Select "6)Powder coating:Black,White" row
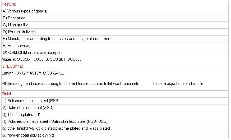This screenshot has width=231, height=140. pos(29,135)
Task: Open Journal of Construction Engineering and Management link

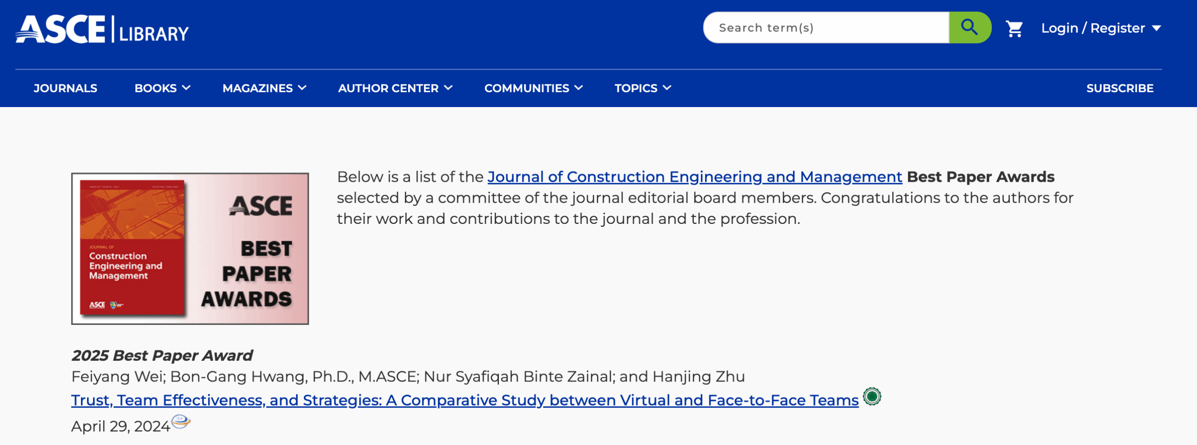Action: (694, 177)
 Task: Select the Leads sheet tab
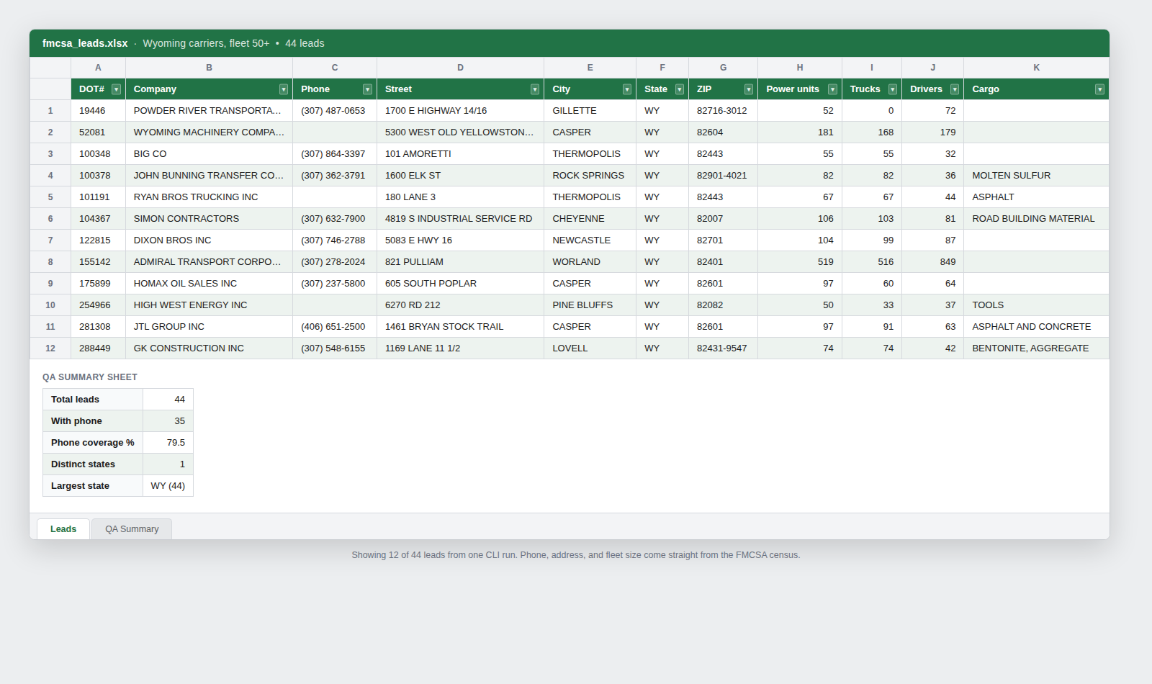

§ §

REQUIREMENT:
Present the text lines of the data above as a Markdown table with the columns "Number" and "Entry." Number each line in order, skip blank lines, and exclude the pictures.

EXPECTED ANSWER:
| Number | Entry |
|---|---|
| 1 | Select "6)Powder coating:Black,White" row |
| 2 | This screenshot has width=231, height=140. pos(29,135) |
| 3 | Task: Open Journal of Construction Engineering and Management link |
| 4 | Action: (694, 177) |
| 5 |  Task: Select the Leads sheet tab |